_Aim_
Convert each non-blank line of the records below into a string in a JSON list, one string per line, preserving line order.

_Data rows_
## Begin
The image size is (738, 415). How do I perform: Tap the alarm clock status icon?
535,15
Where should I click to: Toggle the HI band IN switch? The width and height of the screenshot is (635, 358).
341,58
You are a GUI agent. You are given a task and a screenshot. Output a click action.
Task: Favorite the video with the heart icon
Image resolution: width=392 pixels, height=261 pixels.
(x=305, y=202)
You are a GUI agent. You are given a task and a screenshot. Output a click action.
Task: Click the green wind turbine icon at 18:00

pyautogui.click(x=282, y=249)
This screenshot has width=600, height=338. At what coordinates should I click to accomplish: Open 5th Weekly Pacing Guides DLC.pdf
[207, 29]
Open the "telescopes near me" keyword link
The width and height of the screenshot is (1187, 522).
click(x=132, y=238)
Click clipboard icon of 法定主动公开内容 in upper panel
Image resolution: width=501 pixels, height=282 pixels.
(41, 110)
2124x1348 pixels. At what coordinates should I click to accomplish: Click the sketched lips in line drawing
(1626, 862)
## End
_Full answer_
[
  "The image size is (738, 415). How do I perform: Tap the alarm clock status icon?",
  "535,15",
  "Where should I click to: Toggle the HI band IN switch? The width and height of the screenshot is (635, 358).",
  "341,58",
  "You are a GUI agent. You are given a task and a screenshot. Output a click action.",
  "Task: Favorite the video with the heart icon",
  "Image resolution: width=392 pixels, height=261 pixels.",
  "(x=305, y=202)",
  "You are a GUI agent. You are given a task and a screenshot. Output a click action.",
  "Task: Click the green wind turbine icon at 18:00",
  "pyautogui.click(x=282, y=249)",
  "This screenshot has width=600, height=338. At what coordinates should I click to accomplish: Open 5th Weekly Pacing Guides DLC.pdf",
  "[207, 29]",
  "Open the \"telescopes near me\" keyword link",
  "The width and height of the screenshot is (1187, 522).",
  "click(x=132, y=238)",
  "Click clipboard icon of 法定主动公开内容 in upper panel",
  "Image resolution: width=501 pixels, height=282 pixels.",
  "(41, 110)",
  "2124x1348 pixels. At what coordinates should I click to accomplish: Click the sketched lips in line drawing",
  "(1626, 862)"
]